In the distance, the Basilique Notre-Dame de Fourvière is visible, which is Lyon’s equivalent of the Basilique du Sacré-Coeur in Paris. Like the Sacré-Coeur which is located on the Montmartre hill, Lyon’s Basilica is also located on a hill on what is known in Lyon as “the hill that prays,” where the Roman’s originally settled during the 1st Century B.C. The French phrase “un passé qui ne passe pas,” (a past that doesn’t pass) is appropriate for this beautiful city where the more modern buildings are seamlessly integrated with the architectural styles of the old.
The Basilica of Notre-Dame de Fourvière (La Basilique de Fourvière in French) is a basilica in Lyon, France. It was built with private funds between 1872 and 1884. Fourvière is dedicated to the Virgin Mary, who saved the city of Lyon from a cholera epidemic sweeping Europe in 1643. Fourviere has always been a popular place of pilgrimage. There has been a shrine at Fourviere dedicated to the Virgin since 1170.

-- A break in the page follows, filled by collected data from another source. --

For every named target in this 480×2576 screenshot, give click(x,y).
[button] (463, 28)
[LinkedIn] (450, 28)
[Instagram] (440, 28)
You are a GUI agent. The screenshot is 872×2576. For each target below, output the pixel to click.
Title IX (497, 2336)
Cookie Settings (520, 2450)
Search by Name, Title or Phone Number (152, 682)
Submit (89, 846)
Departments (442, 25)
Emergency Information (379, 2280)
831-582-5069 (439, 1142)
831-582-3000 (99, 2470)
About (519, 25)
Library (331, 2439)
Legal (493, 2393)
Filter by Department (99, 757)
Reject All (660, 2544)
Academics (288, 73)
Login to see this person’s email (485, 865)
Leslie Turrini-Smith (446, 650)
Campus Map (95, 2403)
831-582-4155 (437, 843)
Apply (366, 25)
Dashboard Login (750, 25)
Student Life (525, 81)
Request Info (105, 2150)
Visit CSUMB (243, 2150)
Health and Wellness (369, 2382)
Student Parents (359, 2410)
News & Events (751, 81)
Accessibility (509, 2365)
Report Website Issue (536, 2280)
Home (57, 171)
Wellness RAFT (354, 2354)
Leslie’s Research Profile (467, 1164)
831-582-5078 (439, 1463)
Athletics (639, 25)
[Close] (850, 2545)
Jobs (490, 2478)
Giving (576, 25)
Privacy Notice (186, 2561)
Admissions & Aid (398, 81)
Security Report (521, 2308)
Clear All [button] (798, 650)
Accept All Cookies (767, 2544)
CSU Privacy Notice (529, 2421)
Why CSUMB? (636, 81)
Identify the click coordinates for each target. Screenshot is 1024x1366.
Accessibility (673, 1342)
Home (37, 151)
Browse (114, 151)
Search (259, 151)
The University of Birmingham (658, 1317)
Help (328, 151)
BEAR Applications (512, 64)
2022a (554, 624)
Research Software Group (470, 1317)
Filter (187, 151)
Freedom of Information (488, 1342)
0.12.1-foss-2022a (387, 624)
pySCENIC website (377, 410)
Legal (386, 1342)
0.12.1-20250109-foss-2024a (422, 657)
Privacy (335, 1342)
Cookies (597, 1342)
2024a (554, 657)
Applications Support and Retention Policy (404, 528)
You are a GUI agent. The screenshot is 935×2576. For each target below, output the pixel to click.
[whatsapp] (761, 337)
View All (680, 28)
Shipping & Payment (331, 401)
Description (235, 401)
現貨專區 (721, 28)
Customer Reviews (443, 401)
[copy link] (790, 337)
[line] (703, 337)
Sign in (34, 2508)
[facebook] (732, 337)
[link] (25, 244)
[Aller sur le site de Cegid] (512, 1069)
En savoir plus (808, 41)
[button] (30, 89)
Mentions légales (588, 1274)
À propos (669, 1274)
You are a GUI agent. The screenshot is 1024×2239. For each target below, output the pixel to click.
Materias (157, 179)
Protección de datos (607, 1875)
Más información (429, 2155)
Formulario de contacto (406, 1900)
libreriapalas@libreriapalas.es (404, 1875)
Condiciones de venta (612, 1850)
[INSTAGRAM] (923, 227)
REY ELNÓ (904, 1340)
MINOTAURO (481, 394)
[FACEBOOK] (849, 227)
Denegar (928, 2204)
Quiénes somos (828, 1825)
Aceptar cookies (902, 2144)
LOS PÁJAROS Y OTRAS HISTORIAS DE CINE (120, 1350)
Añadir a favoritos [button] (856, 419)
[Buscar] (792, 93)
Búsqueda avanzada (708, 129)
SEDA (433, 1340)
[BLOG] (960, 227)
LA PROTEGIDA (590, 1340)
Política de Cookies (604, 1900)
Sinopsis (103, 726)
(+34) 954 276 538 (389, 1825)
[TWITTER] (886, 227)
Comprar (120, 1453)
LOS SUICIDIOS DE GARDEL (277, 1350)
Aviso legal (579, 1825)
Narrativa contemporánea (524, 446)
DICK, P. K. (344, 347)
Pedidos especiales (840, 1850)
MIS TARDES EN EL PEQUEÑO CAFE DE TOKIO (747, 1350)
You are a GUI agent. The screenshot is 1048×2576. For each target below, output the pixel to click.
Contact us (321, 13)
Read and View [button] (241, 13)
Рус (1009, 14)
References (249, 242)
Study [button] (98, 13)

My thoughts are with the victims, survivors and families impacted by ISIS’s terror attacks in Lyon, France, Sousse, Tunisia, and Kuwait City, Kuwait today.
ISIS has claimed responsibility for the three different attacks which all occurred earlier today. These events come after ISIS leadership called for such attacks, in the name of the holy month of Ramadan.
In Tunisia, gunmen opened fire on a tourist resort, killing at least 27.
In France, ISIS unsuccessfully tried to blow up an American-owned Lyon factory. They decapitated one worker.
In Kuwait, a bombing was perpetrated on a Shi’ite mosque in Kuwait City. Self-identified as a largely Sunni group, ISIS has perpetrated the systematic murder of Shi’ite Muslims previously.
My heart also goes out to the billions of Muslims whose holy month of Ramadan has been taken and twisted by the so-called “Islamic State.” The billions of Muslims who ISIS does not represent, and who will experience discrimination and hatred because of the actions of a few murderous extremists who have stolen and convoluted Islam to their own ends.